[Opening Entries shown section]

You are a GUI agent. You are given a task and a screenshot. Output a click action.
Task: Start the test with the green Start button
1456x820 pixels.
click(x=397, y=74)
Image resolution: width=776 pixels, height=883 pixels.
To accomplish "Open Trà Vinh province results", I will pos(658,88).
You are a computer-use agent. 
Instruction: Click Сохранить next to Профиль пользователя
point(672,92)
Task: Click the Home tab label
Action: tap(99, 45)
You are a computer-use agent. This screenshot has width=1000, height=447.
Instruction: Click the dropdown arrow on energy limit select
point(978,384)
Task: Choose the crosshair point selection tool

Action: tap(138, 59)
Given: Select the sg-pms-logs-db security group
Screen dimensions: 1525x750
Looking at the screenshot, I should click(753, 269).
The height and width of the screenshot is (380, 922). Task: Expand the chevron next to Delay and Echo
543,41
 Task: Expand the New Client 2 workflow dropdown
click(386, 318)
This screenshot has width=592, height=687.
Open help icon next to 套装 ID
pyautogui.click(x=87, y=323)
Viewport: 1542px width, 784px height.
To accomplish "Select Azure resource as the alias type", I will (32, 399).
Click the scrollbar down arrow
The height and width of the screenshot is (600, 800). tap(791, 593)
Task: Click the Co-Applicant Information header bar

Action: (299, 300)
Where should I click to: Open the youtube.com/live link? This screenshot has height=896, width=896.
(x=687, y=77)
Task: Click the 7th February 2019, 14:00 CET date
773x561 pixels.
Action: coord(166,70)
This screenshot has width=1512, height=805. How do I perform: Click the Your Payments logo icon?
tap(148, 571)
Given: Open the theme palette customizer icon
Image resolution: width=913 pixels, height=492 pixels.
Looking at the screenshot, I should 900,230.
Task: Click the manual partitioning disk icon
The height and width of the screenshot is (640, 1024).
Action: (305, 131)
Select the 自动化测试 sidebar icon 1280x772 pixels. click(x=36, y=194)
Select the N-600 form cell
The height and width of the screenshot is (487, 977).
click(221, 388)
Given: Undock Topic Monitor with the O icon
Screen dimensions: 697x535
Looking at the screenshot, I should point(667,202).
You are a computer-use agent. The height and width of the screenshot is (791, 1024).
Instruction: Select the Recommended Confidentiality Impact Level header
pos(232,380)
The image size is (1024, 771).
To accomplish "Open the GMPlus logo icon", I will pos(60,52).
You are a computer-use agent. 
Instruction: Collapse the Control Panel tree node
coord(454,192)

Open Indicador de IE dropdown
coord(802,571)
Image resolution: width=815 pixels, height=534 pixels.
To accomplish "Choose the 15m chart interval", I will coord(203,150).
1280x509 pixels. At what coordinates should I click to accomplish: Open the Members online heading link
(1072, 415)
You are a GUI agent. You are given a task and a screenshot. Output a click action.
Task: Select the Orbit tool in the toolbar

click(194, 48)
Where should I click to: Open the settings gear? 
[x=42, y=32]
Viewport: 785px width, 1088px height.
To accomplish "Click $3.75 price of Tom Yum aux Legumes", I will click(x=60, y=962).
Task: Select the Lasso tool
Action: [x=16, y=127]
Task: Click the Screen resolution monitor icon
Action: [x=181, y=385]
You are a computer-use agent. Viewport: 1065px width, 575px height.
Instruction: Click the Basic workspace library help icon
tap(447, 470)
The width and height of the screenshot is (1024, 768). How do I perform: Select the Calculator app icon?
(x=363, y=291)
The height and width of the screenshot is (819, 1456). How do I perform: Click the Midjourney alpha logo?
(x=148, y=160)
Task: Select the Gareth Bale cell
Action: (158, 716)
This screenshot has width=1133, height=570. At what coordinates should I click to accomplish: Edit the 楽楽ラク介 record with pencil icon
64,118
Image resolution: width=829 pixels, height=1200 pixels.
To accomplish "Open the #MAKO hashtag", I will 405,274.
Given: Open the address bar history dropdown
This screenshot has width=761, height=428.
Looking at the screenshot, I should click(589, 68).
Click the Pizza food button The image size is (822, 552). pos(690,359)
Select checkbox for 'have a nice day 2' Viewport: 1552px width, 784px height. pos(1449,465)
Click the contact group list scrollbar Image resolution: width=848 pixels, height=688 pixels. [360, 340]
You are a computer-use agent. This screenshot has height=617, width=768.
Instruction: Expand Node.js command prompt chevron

[Closing Entries shown section]

Each line of the data must be retyped exactly as written.

### Expected answer
You are a GUI agent. You are given a task and a screenshot. Output a click action.
Task: Start the test with the green Start button
1456x820 pixels.
click(x=397, y=74)
Image resolution: width=776 pixels, height=883 pixels.
To accomplish "Open Trà Vinh province results", I will pos(658,88).
You are a computer-use agent. 
Instruction: Click Сохранить next to Профиль пользователя
point(672,92)
Task: Click the Home tab label
Action: tap(99, 45)
You are a computer-use agent. This screenshot has width=1000, height=447.
Instruction: Click the dropdown arrow on energy limit select
point(978,384)
Task: Choose the crosshair point selection tool

Action: tap(138, 59)
Given: Select the sg-pms-logs-db security group
Screen dimensions: 1525x750
Looking at the screenshot, I should click(753, 269).
The height and width of the screenshot is (380, 922). Task: Expand the chevron next to Delay and Echo
543,41
 Task: Expand the New Client 2 workflow dropdown
click(386, 318)
This screenshot has width=592, height=687.
Open help icon next to 套装 ID
pyautogui.click(x=87, y=323)
Viewport: 1542px width, 784px height.
To accomplish "Select Azure resource as the alias type", I will (32, 399).
Click the scrollbar down arrow
The height and width of the screenshot is (600, 800). tap(791, 593)
Task: Click the Co-Applicant Information header bar

Action: (299, 300)
Where should I click to: Open the youtube.com/live link? This screenshot has height=896, width=896.
(x=687, y=77)
Task: Click the 7th February 2019, 14:00 CET date
773x561 pixels.
Action: coord(166,70)
This screenshot has width=1512, height=805. How do I perform: Click the Your Payments logo icon?
tap(148, 571)
Given: Open the theme palette customizer icon
Image resolution: width=913 pixels, height=492 pixels.
Looking at the screenshot, I should 900,230.
Task: Click the manual partitioning disk icon
The height and width of the screenshot is (640, 1024).
Action: (305, 131)
Select the 自动化测试 sidebar icon 1280x772 pixels. click(x=36, y=194)
Select the N-600 form cell
The height and width of the screenshot is (487, 977).
click(221, 388)
Given: Undock Topic Monitor with the O icon
Screen dimensions: 697x535
Looking at the screenshot, I should point(667,202).
You are a computer-use agent. The height and width of the screenshot is (791, 1024).
Instruction: Select the Recommended Confidentiality Impact Level header
pos(232,380)
The image size is (1024, 771).
To accomplish "Open the GMPlus logo icon", I will pos(60,52).
You are a computer-use agent. 
Instruction: Collapse the Control Panel tree node
coord(454,192)

Open Indicador de IE dropdown
coord(802,571)
Image resolution: width=815 pixels, height=534 pixels.
To accomplish "Choose the 15m chart interval", I will coord(203,150).
1280x509 pixels. At what coordinates should I click to accomplish: Open the Members online heading link
(1072, 415)
You are a GUI agent. You are given a task and a screenshot. Output a click action.
Task: Select the Orbit tool in the toolbar

click(194, 48)
Where should I click to: Open the settings gear? 
[x=42, y=32]
Viewport: 785px width, 1088px height.
To accomplish "Click $3.75 price of Tom Yum aux Legumes", I will click(x=60, y=962).
Task: Select the Lasso tool
Action: [x=16, y=127]
Task: Click the Screen resolution monitor icon
Action: [x=181, y=385]
You are a computer-use agent. Viewport: 1065px width, 575px height.
Instruction: Click the Basic workspace library help icon
tap(447, 470)
The width and height of the screenshot is (1024, 768). How do I perform: Select the Calculator app icon?
(x=363, y=291)
The height and width of the screenshot is (819, 1456). How do I perform: Click the Midjourney alpha logo?
(x=148, y=160)
Task: Select the Gareth Bale cell
Action: (158, 716)
This screenshot has width=1133, height=570. At what coordinates should I click to accomplish: Edit the 楽楽ラク介 record with pencil icon
64,118
Image resolution: width=829 pixels, height=1200 pixels.
To accomplish "Open the #MAKO hashtag", I will 405,274.
Given: Open the address bar history dropdown
This screenshot has width=761, height=428.
Looking at the screenshot, I should click(589, 68).
Click the Pizza food button The image size is (822, 552). pos(690,359)
Select checkbox for 'have a nice day 2' Viewport: 1552px width, 784px height. pos(1449,465)
Click the contact group list scrollbar Image resolution: width=848 pixels, height=688 pixels. [360, 340]
You are a computer-use agent. This screenshot has height=617, width=768.
Instruction: Expand Node.js command prompt chevron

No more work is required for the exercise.